One way to fix this is to deprecate DescriptorFile and add all relevant information to Descriptor. And then DescriptorReader would return an Iterator<Descriptor>, internally backed by BlockingIteratorImpl<Descriptor>, rather than an Iterator<DescriptorFile>. Sounds easy!

Here's a catch though: DescriptorFile#getException() returns "the first exception that was thrown when reading this file or parsing its content". If we'd move this method to Descriptor, would we set an I/O exception to the first descriptor in that file, to all of them, or maybe to none of them? Turns out we don't have to worry too much about this.

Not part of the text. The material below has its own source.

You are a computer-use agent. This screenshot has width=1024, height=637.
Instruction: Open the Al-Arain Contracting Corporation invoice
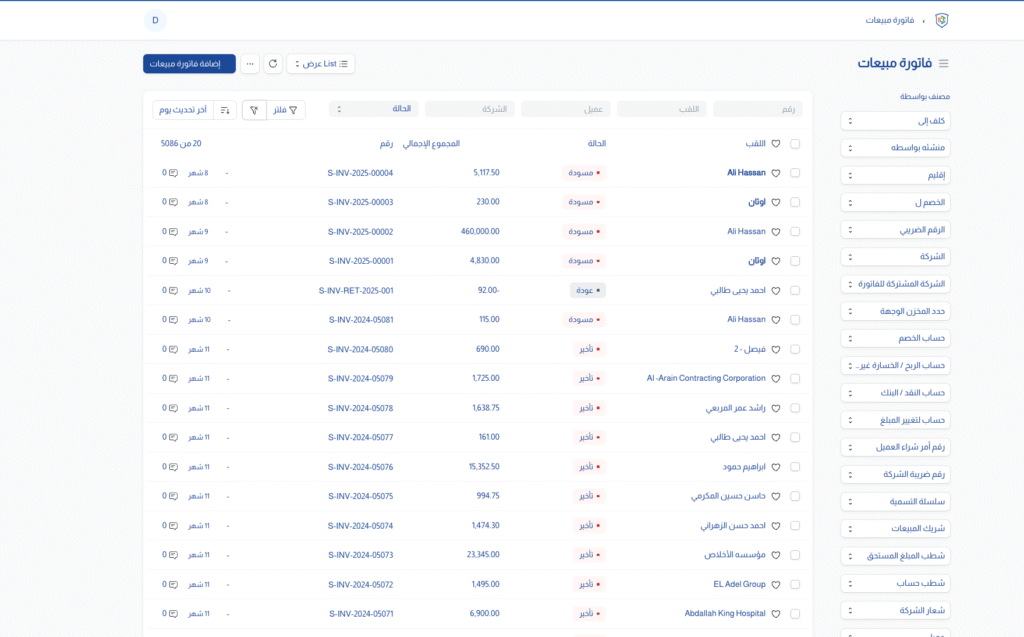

The only code that actually uses DescriptorFile#getException() is Onionoo's DescriptorQueue, and all it does is log the exception. We could just do the same.

What else could go wrong?

Child Tickets

Change History (40)

comment:1 Changed 2 years ago by karsten

See also some related thoughts on handling I/O exceptions in this ticket.

Also note that DescriptorParser#parseDescriptors() needs to be changed, too, and return Iterator<Descriptor> rather than List<Descriptor>. There may be even more.

comment:2 Changed 2 years ago by iwakeh

Trying to keep the topic's discussion in one place, see #20395 comment:5

comment:3 Changed 2 years ago by iwakeh

Milestone: metrics-lib 1.9.0

comment:4 Changed 2 years ago by karsten

Status: newneeds_review

Please find my branch task-22141 with an initial attempt towards implementing this change. (This ticket somewhat overlaps with #16225, and I wasn't sure where to put this branch.)

comment:5 Changed 2 years ago by iwakeh

Status: needs_reviewneeds_revision

It would be great, if the functionality in readDescriptorFiles could be broken down into
smaller and testable units. I know that there are other places like this in the code, but
we should rather work toward nicer code with new additions like this. (and then apply this
to improve the legacy code)

There are some checkstyle warnings about unused imports and javadoc.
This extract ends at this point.